生化结果为什么会出现负值？出现负值了怎么办？

来源： 检验视界网 作者： 燕子李三

生化项目负值的结果是怎么来的，为什么会出现负值。

在一个月黑风高，凌晨两点的夜晚，忙得不可开交的你，正准备审核完最后一个生化报告去休息室打个盹。然而，当你看到高大上的生化仪传过来的结果时，砸仪器的心都有了。什么鬼？负值！于是，你不得不打起精神，重做一次。运气好的话，半个小时能把报告发出去，运气不好的话，嘿嘿嘿…… 那么，这个负值到底是怎么来的呢？

下面，我来试着解释下生化项目负值的结果是怎么来的，为什么会出现负值。

上图是两点终点法的浓度计算公式，其中定标液1一般是0浓度，斜率和截距仪器默认一般是1和0（参数设置界面有可能做过更改，不是1和0）。那么负值就自然就来自于前半部分的K(A _x -A _b )。

1. A _b ：即S1 Abs，就是我们通常说的试剂空白，不管是常规标本，定标还是质控测试的结果都会减去试剂空白。

2. A _x ：也就是参数界面设置的两点间吸光度的差值，具体计算方式如下图（注意并不是简单的将两点的吸光度相减，并且考虑了加入R ₂ 之后的稀释效应）：

3.K ：我们一般说的K值或K因数，定标之后得到或者手动输入的，计算公式如下图：

其中A ₂ 的计算方式与上面提到的 A _x 相同，S1 Abs即试剂空白。

以上三者都可能是负数，都与吸光度有关，所以凡是会造成吸光度不正常变化的因数都有可能造成负值的结果。

1.灯泡老化或质量问题： 日立7180是要求吸光度>19000或750小时需要更换。

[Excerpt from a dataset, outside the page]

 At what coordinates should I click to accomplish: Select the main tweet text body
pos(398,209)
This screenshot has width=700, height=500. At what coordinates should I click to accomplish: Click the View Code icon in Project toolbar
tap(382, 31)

2.反应杯脏或者损坏： 日立7180是要求与1号反应杯的吸光度差值＜±800。

3.清洗针堵塞或者漏气： 反应液无法抽走或者无法添加清洗液进行清洗；也有的可能会在测试中滴水，反应液被稀释，造成吸光度突然下降，可能出现负值。

4.搅拌棒清洗不干净： 搅拌棒有一层特氟龙涂层，如果被刮坏，不易洗干净，易造成交叉污染。

5.样品针堵塞： 样品没有被加入到反应杯，没有发生反应，反应曲线是一条直线，吸光度没有变化，差值为负，出现负值。

6.试剂R1/R2添加错误： 很多实验室应该都是习惯于在试剂快用完了时，往试剂瓶里面添加试剂的做法，日立加样顺序是：样本S+试剂R1+试剂R2，因为主要反应物在R2，如果放反了，样本S和试剂R2直接就开始反应，吸光度上升，等试剂R1加入后吸光度下降，吸光度差值为负，结果出现负值。

7.严重脂血或黄疸标本： 加入样品S+R1时吸光度就很高，加入R2之后反应的吸光度可能还没有S+R1高，吸光度差值为负，结果出现负值。